Visits from its bot continued to increase even after Freelancer.com attempted to refuse its access requests, using standard web protocols for guiding crawlers, he added. After that, Barrie decided to block traffic from Anthropic’s internet addresses altogether.

“We had to block them because they don’t obey the rules of the internet,” Barrie said. “This is egregious scraping [which] makes the site slower for everyone operating on it and ultimately affects our revenue.”

Anthropic said it was investigating the case and that it respected publishers’ requests and aimed not to be “intrusive or disruptive”.

Scraping publicly available data from across the web is generally legal. But the practice is contentious, can breach websites’ terms of service and can be costly for site hosts.

Kyle Wiens, chief executive of iFixit.com, said his electronic repairs site received 1mn hits from Anthropic bots in the space of 24 hours. “We have a load of alarms [for high traffic], people get woken up at 3am. This set off every alarm we have,” he said.

iFixit’s terms of service prohibited the use of its data for machine learning, said Wiens. “My first message to Anthropic is: if you’re using this to train your model, that’s illegal. My second is: this is not polite internet behaviour. Crawling is an etiquette thing.”

Websites use a protocol known as ‘robots.txt’ to try to keep crawlers and other web robots off portions of their sites. However, it relies on voluntary compliance.

“We respect robots.txt and our crawler respected that signal when iFixit implemented it,” said Anthropic. The company also said its crawlers respected “anti-circumvention technologies” such as CAPTCHAs, and that “our crawling should not be intrusive or disruptive. We aim for minimal disruption by being thoughtful about how quickly we crawl the same domains”.

Data scraping is not a new practice but it has ramped up dramatically in the last two years as a result of the AI arms race.

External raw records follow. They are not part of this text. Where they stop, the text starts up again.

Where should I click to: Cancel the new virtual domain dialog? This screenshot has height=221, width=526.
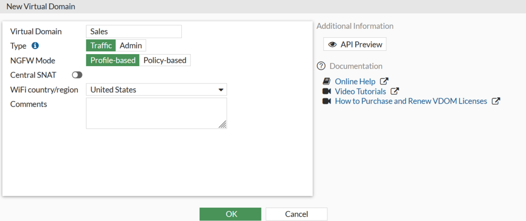(x=296, y=214)
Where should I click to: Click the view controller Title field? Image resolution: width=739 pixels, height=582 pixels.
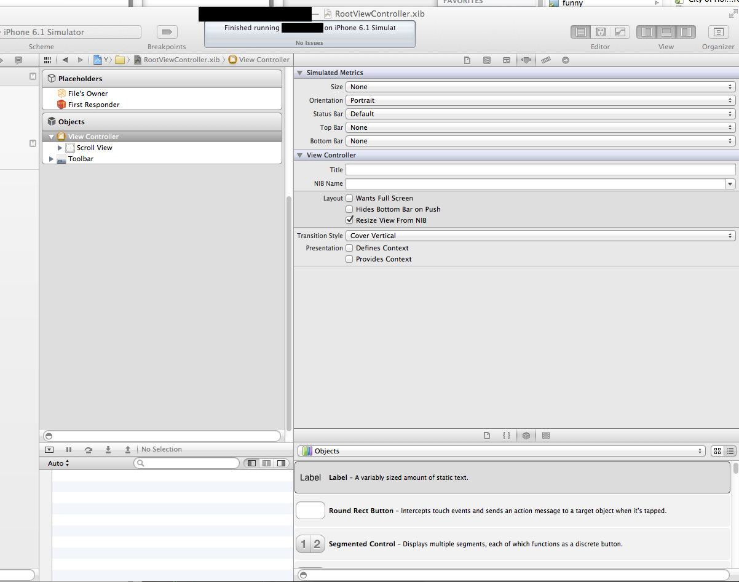pyautogui.click(x=540, y=170)
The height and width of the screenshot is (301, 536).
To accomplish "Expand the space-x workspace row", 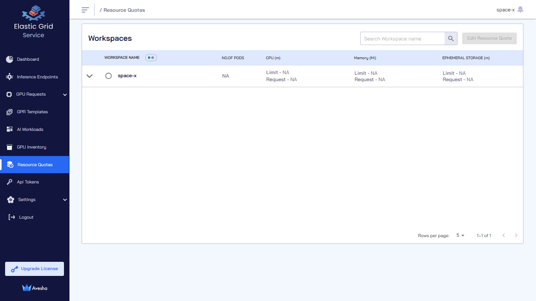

That has imposed new costs on websites.

“AI crawlers have cost us a significant amount of money in bandwidth charges, and caused us to spend a large amount of time dealing with abuse,” wrote Eric Holscher, co-founder of document hosting website Read the Docs in a blog post on Thursday. “AI crawlers are acting in a way that is not respectful to the sites they are crawling, and that is going to cause a backlash against AI crawlers in general,” he added.

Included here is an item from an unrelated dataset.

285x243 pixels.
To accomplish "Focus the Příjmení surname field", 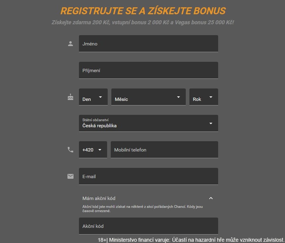I will tap(149, 70).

Anthropic has created some of the world’s most advanced chatbots — rivalling OpenAI’s ChatGPT — which can respond to an array of prompts in natural language, while positioning itself as a more ethical actor than some rivals. Anthropic’s stated purpose is “the responsible development and maintenance of advanced AI for the long-term benefit of humanity”.

As leading AI companies compete to create evermore capable and dexterous models, they are pushing deeper into untapped corners of the web, partnering with publishers or creating synthetic training data.

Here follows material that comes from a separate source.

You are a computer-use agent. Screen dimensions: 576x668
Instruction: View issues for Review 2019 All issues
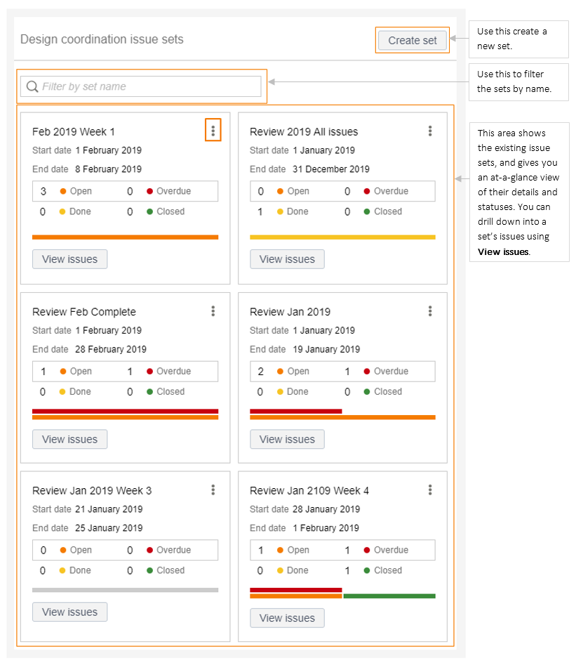[287, 259]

OpenAI has struck a number of deals in recent months with publishers and content providers including Reddit, The Atlantic and The Financial Times. Anthropic has not publicly announced similar partnerships.

“The search engines have always done a lot of scraping,” said Barrie, “but it’s gone up a whole level with training generative AI.”

iFixit’s mission “is to give information away”, said Wiens, to encourage people to repair their own. “We’re not opposed to them using our content to train models, we just want to be part of the conversation.”

He added: “I’m not a crusader on this topic, I’m just trying to keep a website online.”